You always hear central banks talk about keeping inflation under control. Now the markets are talking deflation, a situation where prices go down. Ever wonder why there MUST be inflation? Why can’t prices go down which is good for consumers? The answer is because of fiat currency and debt. The governments need inflation so that they can pay off their debts for cheaper in the future.

The big question is after trillions of dollar printing by the Feds and the European central bank, why hasn’t inflation become an issue? You hear economists say that zero rates causes deflation but why? For me I keep it simple. This reason also seems most plausible to me and is taught in basic economics class. Instead you get complicated answers that confuse even more and economists dancing around the topic. This is the mass media delusion to keep the calm. My economics professor taught in Econ 101, if a helicopter flew above a city and dropped 1 billion dollars, the effect that this free money would have on goods would be a net zero. Why? Because everyone got richer and had more money, but the supply and demand of goods remained the same. Instead of costing $1 per widget, it would now cost maybe $1.30. This is called inflation where the supply remains the same but more money was “printed”.

The reason why the US could print an unprecedented amount of money and still not have hyper inflation is because the printed money did not go evenly to all people in the market. Instead, only the top 1%, investment banks, and large corporations had access to this cheap money. This is why you keep hearing notable people saying only the 1% gained from quantitative easing (QE) and the wealth gap just grew larger. The man on the street did not have access to this cheap money. Well, the US did this for a reason. If everyone had access to all this money, they would just go out and overpay for things like real estate again causing another property or asset bubble. However, if the “smart” money got access to this cash, it was believed that they would use it to grow businesses and create jobs. What has happened instead is the greatest theft in the history of human economics. “Smart” money has taken on debt and invested vast amounts of money into all kinds of assets from stocks, bonds, real estate, art causing a disconnect of asset prices to the real economy. So while the regular person is seeing a house and stocks get more expensive, they have yet to see incomes increase. The rich got richer, the poor got poorer.

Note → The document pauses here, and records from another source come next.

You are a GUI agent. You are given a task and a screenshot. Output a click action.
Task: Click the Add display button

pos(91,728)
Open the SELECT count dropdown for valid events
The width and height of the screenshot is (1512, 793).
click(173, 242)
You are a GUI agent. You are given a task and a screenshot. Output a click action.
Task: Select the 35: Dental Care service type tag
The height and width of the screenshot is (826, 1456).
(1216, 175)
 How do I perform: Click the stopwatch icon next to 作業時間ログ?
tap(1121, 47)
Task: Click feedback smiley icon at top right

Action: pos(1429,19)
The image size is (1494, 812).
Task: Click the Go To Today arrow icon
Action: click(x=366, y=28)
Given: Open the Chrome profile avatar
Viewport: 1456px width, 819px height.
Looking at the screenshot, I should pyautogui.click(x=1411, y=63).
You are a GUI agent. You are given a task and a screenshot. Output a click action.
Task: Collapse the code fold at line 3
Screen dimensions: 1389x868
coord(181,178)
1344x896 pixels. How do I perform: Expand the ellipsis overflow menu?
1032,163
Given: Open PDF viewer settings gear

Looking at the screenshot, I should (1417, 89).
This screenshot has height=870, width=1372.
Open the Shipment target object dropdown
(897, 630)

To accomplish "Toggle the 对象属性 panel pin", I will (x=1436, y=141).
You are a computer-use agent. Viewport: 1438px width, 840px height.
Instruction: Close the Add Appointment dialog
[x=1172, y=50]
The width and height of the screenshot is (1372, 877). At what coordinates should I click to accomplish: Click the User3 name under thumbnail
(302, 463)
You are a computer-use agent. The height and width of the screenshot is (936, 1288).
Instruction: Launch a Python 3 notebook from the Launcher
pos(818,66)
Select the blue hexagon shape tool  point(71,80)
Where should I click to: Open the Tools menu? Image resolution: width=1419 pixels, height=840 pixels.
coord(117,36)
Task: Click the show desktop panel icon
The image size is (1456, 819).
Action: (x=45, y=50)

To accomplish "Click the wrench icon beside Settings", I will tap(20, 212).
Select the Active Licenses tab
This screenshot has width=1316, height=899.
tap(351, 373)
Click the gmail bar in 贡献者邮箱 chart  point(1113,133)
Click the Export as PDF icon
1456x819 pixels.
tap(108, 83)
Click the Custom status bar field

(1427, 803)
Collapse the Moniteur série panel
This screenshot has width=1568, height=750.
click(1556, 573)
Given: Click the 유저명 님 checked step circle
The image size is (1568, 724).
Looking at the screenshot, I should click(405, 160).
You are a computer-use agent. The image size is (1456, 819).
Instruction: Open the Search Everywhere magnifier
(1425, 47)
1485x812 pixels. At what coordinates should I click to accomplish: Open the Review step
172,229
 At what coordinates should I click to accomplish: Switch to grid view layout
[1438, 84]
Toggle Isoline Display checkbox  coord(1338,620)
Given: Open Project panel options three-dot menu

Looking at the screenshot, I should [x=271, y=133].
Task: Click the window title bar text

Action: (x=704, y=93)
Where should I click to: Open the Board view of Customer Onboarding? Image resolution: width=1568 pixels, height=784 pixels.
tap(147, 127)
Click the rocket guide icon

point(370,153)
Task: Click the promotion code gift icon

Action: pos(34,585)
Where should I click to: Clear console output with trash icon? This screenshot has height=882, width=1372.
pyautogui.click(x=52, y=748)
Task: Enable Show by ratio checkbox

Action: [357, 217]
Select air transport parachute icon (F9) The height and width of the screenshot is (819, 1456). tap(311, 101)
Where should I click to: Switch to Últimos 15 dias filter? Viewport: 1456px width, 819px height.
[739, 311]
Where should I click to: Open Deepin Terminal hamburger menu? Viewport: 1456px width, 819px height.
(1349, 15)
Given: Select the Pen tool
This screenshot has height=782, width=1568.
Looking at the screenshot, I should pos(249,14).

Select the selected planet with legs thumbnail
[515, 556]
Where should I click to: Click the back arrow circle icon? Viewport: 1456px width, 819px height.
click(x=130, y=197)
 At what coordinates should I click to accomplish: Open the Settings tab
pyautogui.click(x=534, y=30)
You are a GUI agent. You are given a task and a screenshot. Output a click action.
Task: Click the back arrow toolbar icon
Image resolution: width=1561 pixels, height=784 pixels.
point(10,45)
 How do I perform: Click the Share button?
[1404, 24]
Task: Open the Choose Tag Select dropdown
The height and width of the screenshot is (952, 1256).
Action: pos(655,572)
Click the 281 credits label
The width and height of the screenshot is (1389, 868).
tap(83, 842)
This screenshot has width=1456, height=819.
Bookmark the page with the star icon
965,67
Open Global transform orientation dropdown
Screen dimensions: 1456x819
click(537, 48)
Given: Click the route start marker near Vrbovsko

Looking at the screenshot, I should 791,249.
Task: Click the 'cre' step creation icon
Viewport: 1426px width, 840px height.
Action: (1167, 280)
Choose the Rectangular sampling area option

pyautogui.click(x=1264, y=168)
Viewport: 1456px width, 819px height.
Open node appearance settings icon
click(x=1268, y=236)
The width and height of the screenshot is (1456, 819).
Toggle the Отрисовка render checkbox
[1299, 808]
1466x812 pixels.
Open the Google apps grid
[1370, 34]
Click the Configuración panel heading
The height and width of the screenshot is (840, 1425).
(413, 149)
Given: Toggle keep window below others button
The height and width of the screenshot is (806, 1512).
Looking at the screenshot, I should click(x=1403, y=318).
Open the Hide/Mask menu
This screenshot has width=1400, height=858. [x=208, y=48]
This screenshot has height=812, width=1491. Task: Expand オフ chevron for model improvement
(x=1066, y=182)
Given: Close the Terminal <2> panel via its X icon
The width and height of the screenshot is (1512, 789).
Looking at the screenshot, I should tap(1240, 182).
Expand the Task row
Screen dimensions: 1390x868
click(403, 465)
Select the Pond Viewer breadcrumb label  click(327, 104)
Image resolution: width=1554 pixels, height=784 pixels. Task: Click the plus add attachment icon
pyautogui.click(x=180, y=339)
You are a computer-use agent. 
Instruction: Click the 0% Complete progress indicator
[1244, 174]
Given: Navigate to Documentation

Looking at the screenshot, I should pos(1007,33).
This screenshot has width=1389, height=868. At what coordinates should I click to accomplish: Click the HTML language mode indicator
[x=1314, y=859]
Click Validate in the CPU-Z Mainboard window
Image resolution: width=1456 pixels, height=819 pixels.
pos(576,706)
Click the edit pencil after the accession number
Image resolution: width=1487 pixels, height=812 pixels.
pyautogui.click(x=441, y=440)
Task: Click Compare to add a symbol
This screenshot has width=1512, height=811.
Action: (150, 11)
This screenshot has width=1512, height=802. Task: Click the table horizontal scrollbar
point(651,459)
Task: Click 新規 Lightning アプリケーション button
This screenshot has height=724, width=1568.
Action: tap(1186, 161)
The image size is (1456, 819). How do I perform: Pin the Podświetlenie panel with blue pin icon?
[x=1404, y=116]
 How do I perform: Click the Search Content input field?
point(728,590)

The end of this experiment doesn’t look good. Either the financial system will obliterate or there will be a mass revolt if the public found out they got shafted. Or, another superpower might take a needle and prick the over inflated balloon and end the party.

How to Protect Yourself

– Be geo-diversified if possible. Have assets around the world and not just in US or Europe.
– Hold physical currency. Paper currency and solid currencies like gold or silver.
– Own real estate that are appropriately priced. Don’t own real estate in cities where prices are high or disconnected from the economy like Vancouver or Toronto. NYC real estate prices is high but so are the incomes of the criminals at Wall Street.
– Have at least 3 months of food and water supply. Don’t forget the fuel to cook the food! If a sudden currency crisis appears you have at least 3 months to wait for it to stabilize and figure out what to do next. Preparedness is not paranoia. Just think Katrina, Venezuela, Brazil, Greece.